WHAT YOU WILL DO: Repeat exactly, and only, the lines from the one containing "Task: Click the gray" through the end of the records.

(Saved data entries)

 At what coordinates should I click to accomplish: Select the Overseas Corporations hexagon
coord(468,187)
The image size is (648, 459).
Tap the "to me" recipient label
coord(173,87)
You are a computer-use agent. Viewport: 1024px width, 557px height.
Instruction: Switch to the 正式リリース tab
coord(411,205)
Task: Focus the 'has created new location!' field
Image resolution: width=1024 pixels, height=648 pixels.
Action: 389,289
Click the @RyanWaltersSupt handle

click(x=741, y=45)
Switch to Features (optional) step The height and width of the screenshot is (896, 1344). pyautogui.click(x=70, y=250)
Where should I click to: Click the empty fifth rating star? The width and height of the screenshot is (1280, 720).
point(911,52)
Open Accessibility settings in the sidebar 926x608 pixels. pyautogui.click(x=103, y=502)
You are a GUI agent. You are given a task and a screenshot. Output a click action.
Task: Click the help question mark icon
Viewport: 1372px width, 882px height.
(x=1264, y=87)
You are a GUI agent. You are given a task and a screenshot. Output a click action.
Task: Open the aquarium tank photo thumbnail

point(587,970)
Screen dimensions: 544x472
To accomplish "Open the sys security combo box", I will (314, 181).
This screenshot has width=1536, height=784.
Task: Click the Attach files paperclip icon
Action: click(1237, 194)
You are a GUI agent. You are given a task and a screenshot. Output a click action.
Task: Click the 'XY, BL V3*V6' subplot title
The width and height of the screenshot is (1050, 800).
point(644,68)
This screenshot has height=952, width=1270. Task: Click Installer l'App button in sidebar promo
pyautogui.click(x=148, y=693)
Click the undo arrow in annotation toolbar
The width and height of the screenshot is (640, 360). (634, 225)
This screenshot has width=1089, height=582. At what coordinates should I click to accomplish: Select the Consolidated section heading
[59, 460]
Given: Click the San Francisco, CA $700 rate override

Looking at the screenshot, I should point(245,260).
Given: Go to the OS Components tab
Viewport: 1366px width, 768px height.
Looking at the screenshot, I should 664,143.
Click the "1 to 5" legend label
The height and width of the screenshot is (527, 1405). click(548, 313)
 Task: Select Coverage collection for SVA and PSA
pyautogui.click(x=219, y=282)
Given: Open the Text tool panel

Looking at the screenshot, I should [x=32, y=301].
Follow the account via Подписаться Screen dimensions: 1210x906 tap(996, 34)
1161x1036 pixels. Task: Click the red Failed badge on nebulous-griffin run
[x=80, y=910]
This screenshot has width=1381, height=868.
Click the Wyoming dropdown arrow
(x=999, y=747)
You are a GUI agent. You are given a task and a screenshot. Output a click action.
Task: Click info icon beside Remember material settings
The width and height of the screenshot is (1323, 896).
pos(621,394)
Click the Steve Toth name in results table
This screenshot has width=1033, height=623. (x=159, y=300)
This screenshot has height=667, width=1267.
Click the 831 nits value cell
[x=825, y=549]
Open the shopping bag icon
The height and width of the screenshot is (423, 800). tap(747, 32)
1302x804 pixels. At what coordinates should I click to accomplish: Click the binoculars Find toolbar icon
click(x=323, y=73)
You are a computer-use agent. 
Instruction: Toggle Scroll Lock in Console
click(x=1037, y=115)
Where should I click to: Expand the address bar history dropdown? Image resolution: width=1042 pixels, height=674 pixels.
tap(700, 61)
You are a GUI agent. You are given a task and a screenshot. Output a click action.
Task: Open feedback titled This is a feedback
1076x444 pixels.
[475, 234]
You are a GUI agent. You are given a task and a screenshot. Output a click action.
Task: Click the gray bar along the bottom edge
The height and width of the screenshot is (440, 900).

YOUR RESPONSE:
Task: Click the gray bar along the bottom edge
The height and width of the screenshot is (440, 900).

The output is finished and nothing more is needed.